What is expected: State how many lines in the listing below contain the word "Birthstone", and write nothing else.

····················

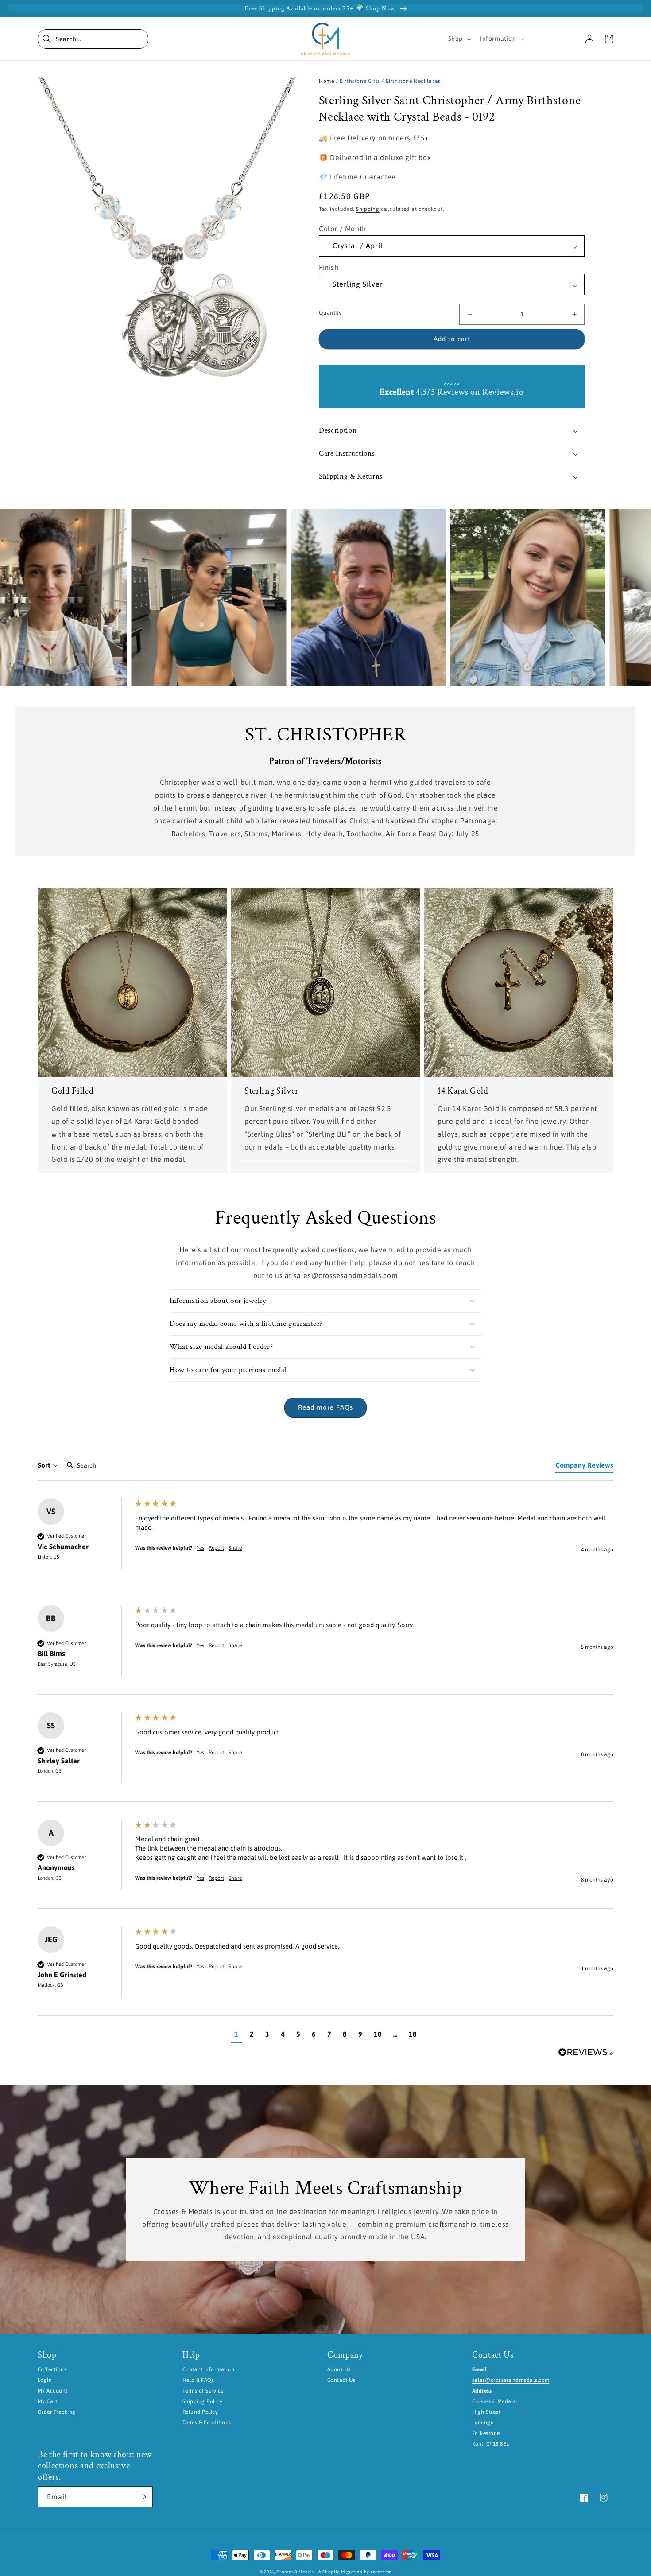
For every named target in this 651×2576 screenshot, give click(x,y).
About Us (339, 2369)
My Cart (47, 2401)
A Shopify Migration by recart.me (354, 2571)
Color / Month (342, 229)
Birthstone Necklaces (413, 81)
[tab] (584, 1466)
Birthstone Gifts (360, 81)
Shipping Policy (202, 2401)
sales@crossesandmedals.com (510, 2380)
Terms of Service (203, 2391)
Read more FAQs (325, 1407)
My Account (53, 2391)
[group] (325, 1543)
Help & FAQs (198, 2380)
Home (326, 81)
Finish (329, 267)
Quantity (330, 312)
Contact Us (341, 2380)
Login (45, 2380)
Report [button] (216, 1548)
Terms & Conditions (206, 2423)
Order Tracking (57, 2412)
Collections (52, 2369)
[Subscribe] (142, 2496)
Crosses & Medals (295, 2571)
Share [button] (235, 1548)
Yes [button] (200, 1548)
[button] (93, 39)
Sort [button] (45, 1465)
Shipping (368, 209)
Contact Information (208, 2369)
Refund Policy (200, 2412)
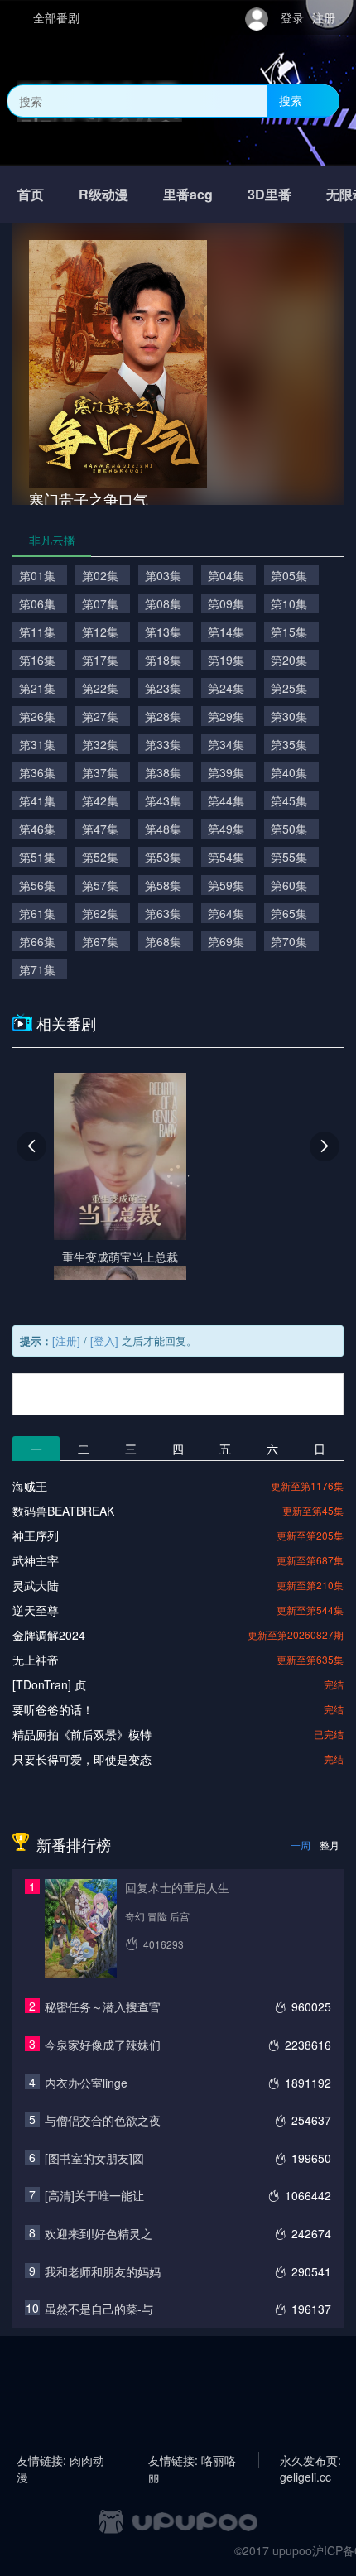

····················

Exercise answer: 2